Quesito A> Stabilisci se le affermazioni seguenti concordano con il testo su «Uccidi i tuoi amici»: (i) Einaudi ha portato il libro nelle librerie italiane nel marzo 2019; (ii) il film tratto dal libro è uscito nel 2010; (iii) il protagonista del film è Nicholas Hoult. Per ciascuna rispondi sì o no e cita esattamente le parole del testo che decidono.
Quesito B> Indica, in base al testo su «Uccidi i tuoi amici», quanti anni dopo il debutto nel Regno Unito il libro arriva nelle librerie italiane.

Sezione di testo>
'''
Definito dal «Guardian» un incontro fra il film cult American Psycho e il famoso programma televisivo X Factor, Uccidi i tuoi amici (Kill your friends) di John Niven viene portato da Einaudi nelle librerie italiane nel marzo 2019, a nove anni di distanza dal suo debutto sugli scaffali del Regno Unito. Già nel 2015, dal lavoro letterario viene tratta l’omonima pellicola cinematografica, che ha come protagonista l’ex-star del teen drama britannico Skins, Nicholas Hoult. Con lo stesso piglio furbo, manipolatorio e spregiudicato che ha caratterizzato, a livello più acerbo, il suo Tony Stonem, l’attore inglese inscena per noi lo spaccato di mondo che Niven non si è poi più di tanto dovuto sforzare di immaginare.
'''
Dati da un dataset
'''
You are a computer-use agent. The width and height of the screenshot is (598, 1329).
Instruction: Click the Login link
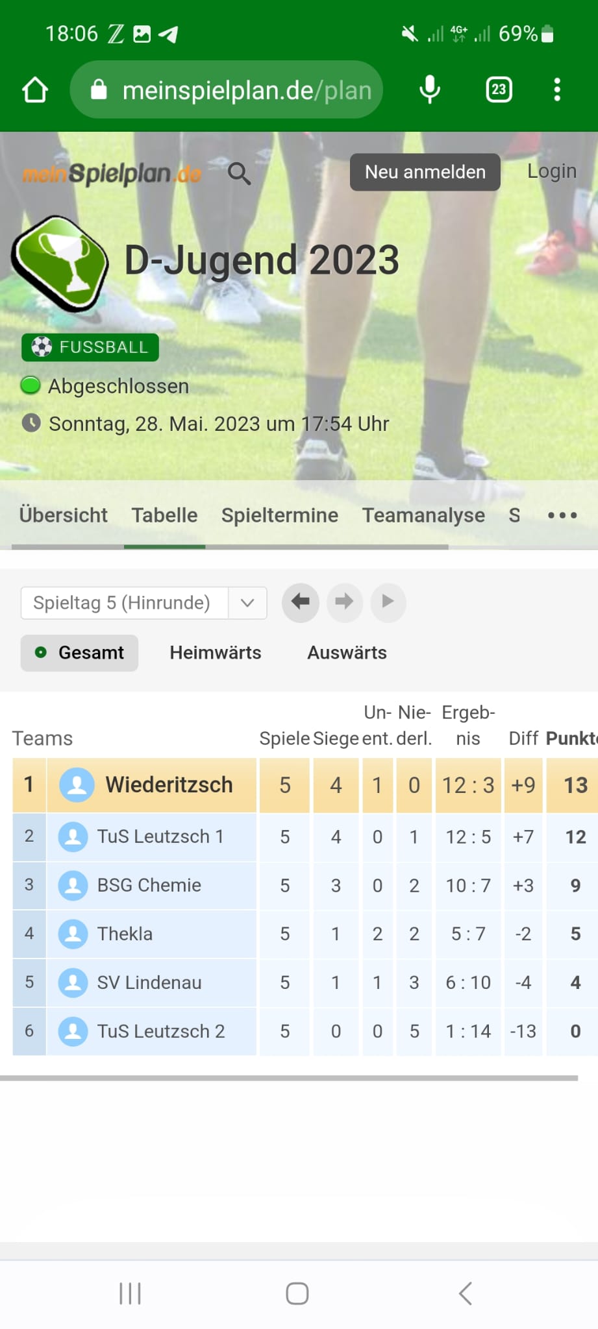coord(552,171)
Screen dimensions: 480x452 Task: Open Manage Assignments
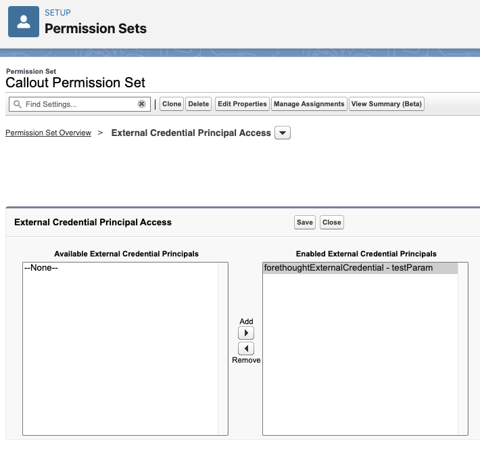[x=309, y=104]
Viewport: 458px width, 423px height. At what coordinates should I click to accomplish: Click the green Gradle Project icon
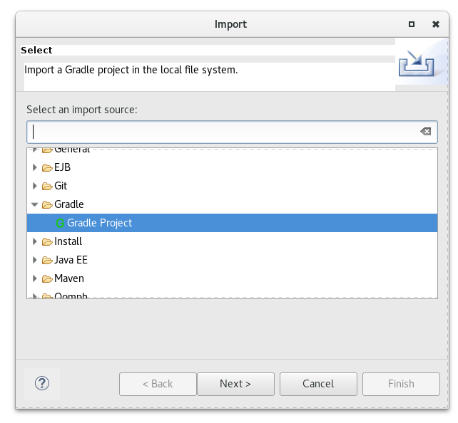pos(60,223)
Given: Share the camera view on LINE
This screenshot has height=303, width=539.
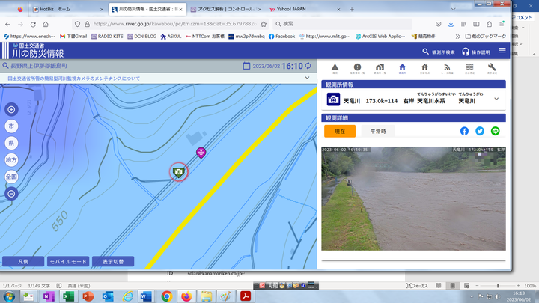Looking at the screenshot, I should (x=495, y=131).
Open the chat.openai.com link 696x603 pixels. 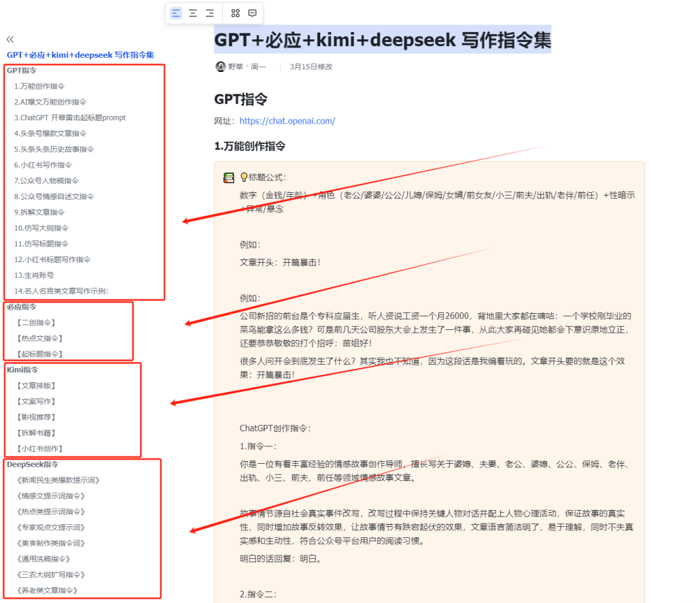tap(287, 121)
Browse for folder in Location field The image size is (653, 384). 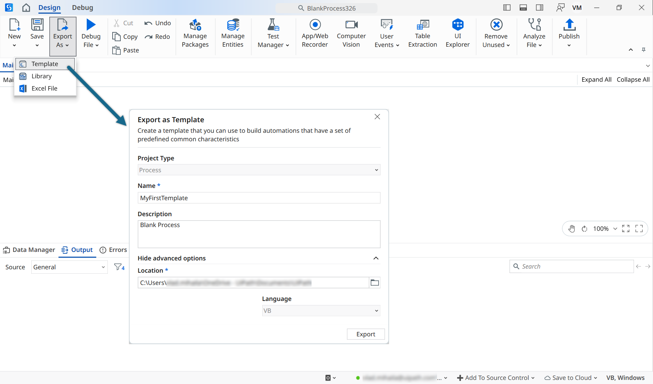pyautogui.click(x=374, y=283)
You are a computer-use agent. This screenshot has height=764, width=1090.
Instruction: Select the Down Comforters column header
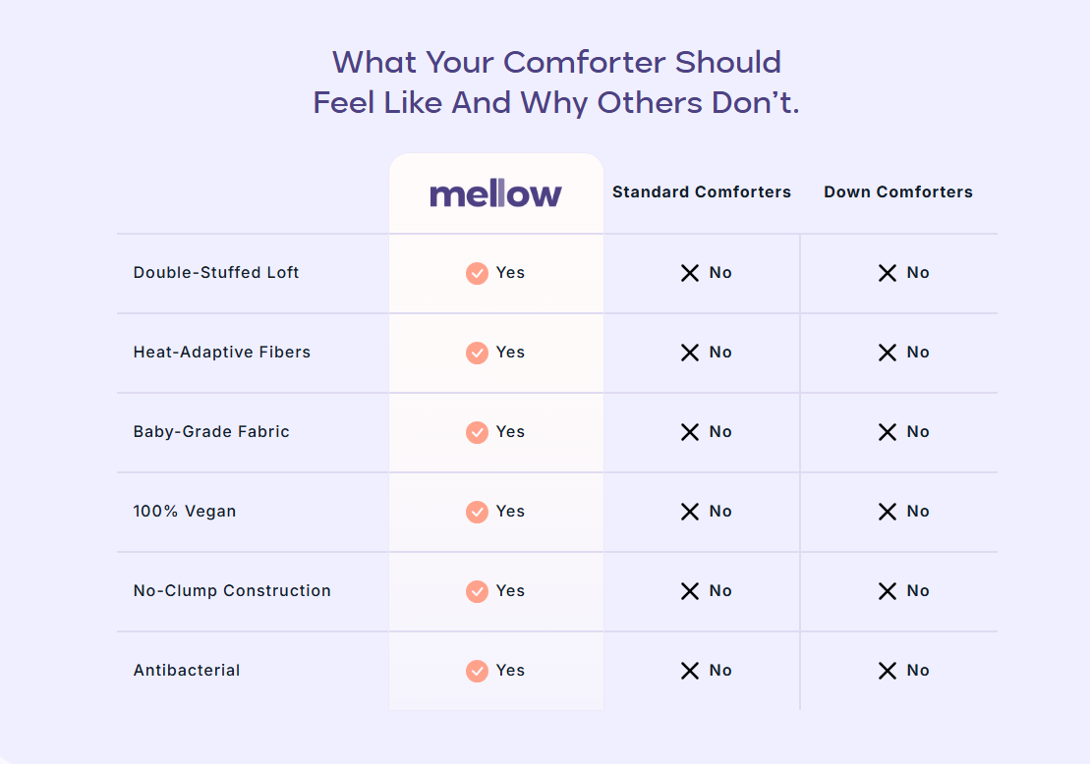(x=898, y=192)
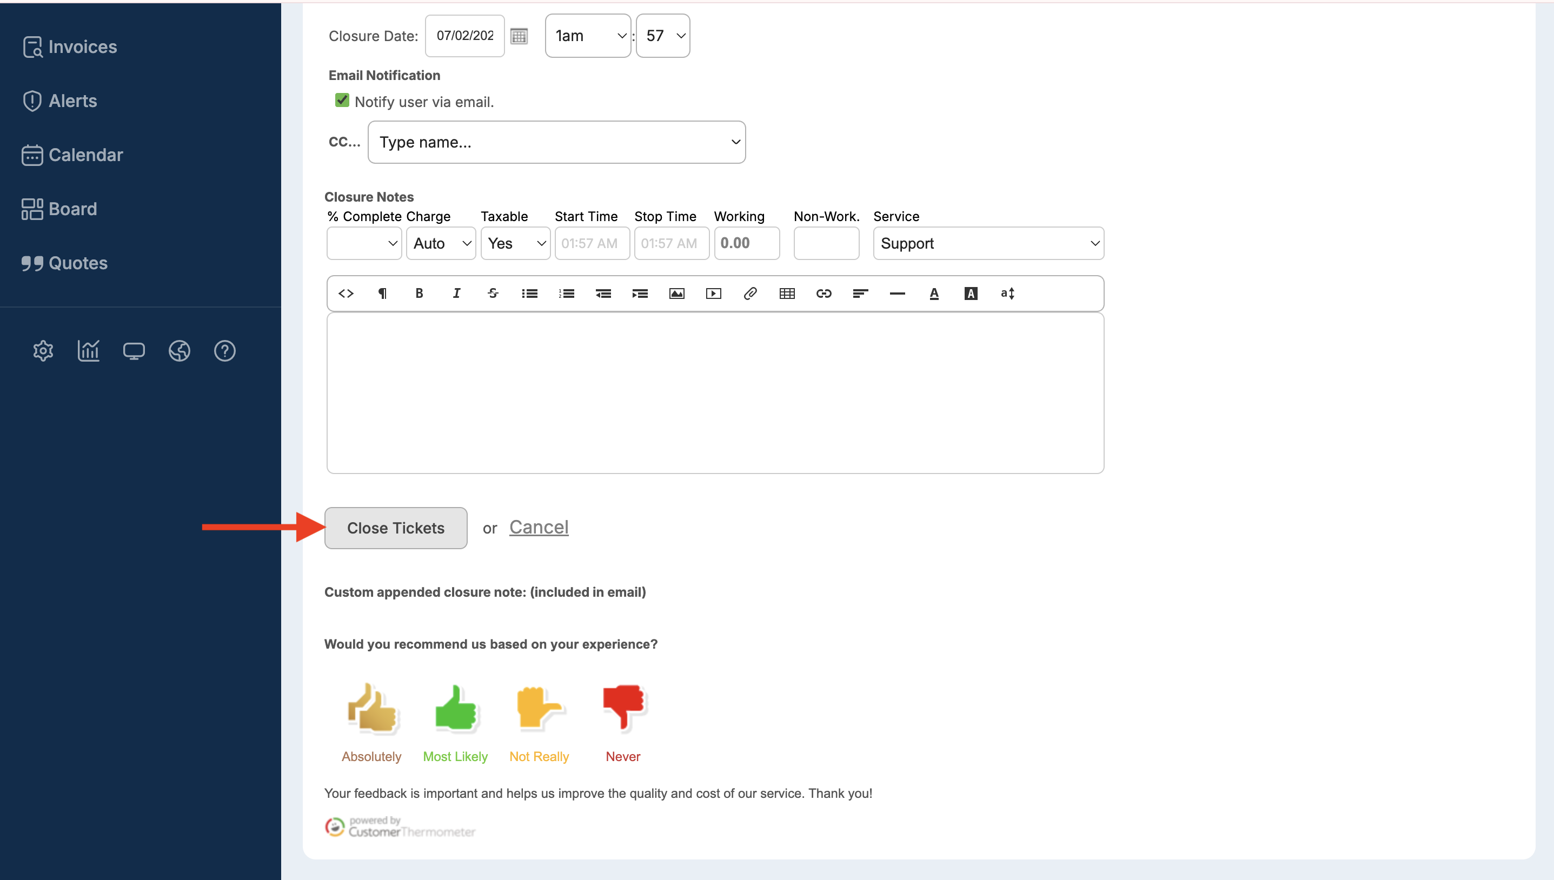1554x880 pixels.
Task: Expand the Service dropdown showing Support
Action: point(988,243)
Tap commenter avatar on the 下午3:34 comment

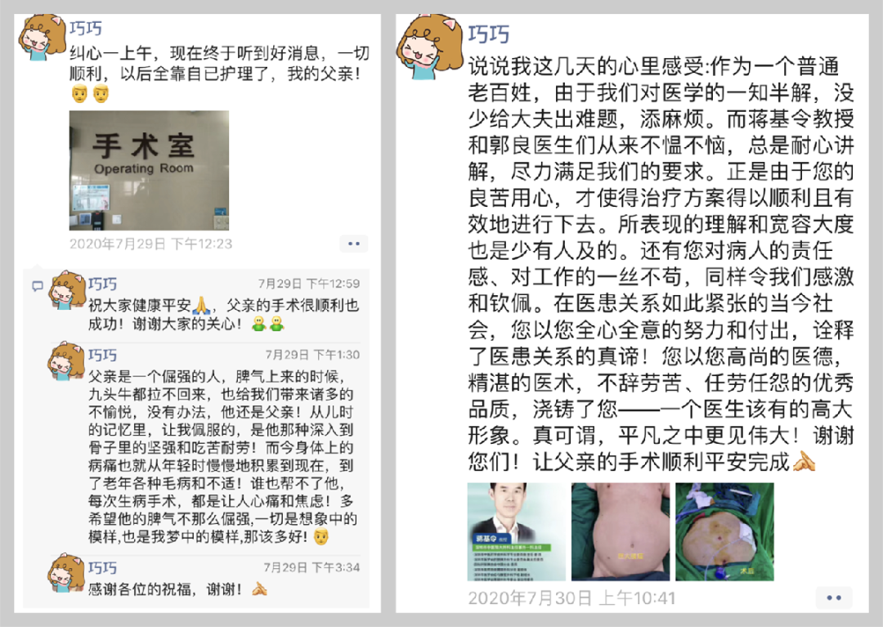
'''
Risposta A>
(i) Sì: «viene portato da Einaudi nelle librerie italiane nel marzo 2019».
(ii) No: «Già nel 2015, dal lavoro letterario viene tratta l’omonima pellicola cinematografica».
(iii) Sì: «che ha come protagonista l’ex-star del teen drama britannico Skins, Nicholas Hoult».

Risposta B> A nove anni di distanza.